◆ PROBLEM STATEMENT ◆
Format each line of the material below as one string in a JSON list, omitting blank lines and leaving out the picture.
::: EXTRACTED ENTRIES :::
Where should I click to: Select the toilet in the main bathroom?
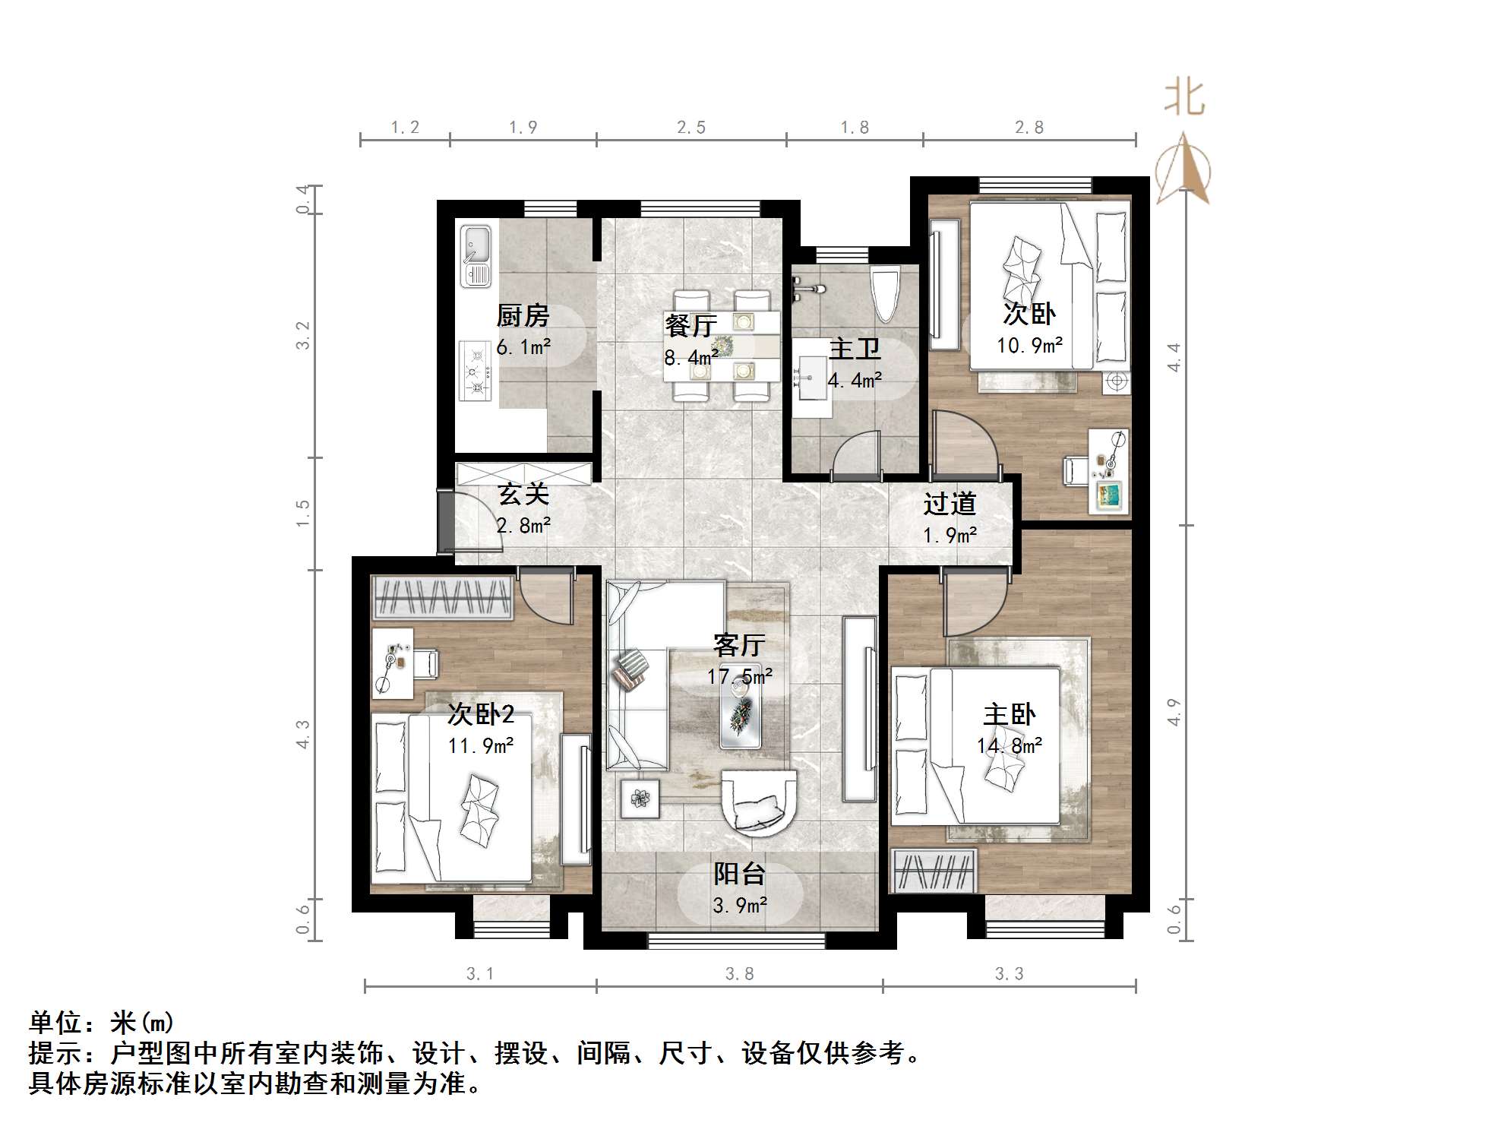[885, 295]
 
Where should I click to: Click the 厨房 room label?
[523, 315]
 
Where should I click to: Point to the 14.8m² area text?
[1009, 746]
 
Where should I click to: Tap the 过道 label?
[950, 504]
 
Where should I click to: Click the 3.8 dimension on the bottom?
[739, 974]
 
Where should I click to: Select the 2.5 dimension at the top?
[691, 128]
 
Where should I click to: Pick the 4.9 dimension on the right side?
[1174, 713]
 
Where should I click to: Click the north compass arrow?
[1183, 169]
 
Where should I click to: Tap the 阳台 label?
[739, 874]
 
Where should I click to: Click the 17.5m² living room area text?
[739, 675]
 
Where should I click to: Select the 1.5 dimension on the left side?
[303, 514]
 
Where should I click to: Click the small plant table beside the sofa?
:::
◆ FINAL ANSWER ◆
[
  "Where should I click to: Select the toilet in the main bathroom?",
  "[885, 295]",
  "Where should I click to: Click the 厨房 room label?",
  "[523, 315]",
  "Where should I click to: Point to the 14.8m² area text?",
  "[1009, 746]",
  "Where should I click to: Tap the 过道 label?",
  "[950, 504]",
  "Where should I click to: Click the 3.8 dimension on the bottom?",
  "[739, 974]",
  "Where should I click to: Select the 2.5 dimension at the top?",
  "[691, 128]",
  "Where should I click to: Pick the 4.9 dimension on the right side?",
  "[1174, 713]",
  "Where should I click to: Click the north compass arrow?",
  "[1183, 169]",
  "Where should I click to: Tap the 阳台 label?",
  "[739, 874]",
  "Where should I click to: Click the 17.5m² living room area text?",
  "[739, 675]",
  "Where should I click to: Select the 1.5 dimension on the left side?",
  "[303, 514]",
  "Where should I click to: Click the small plant table beside the sofa?"
]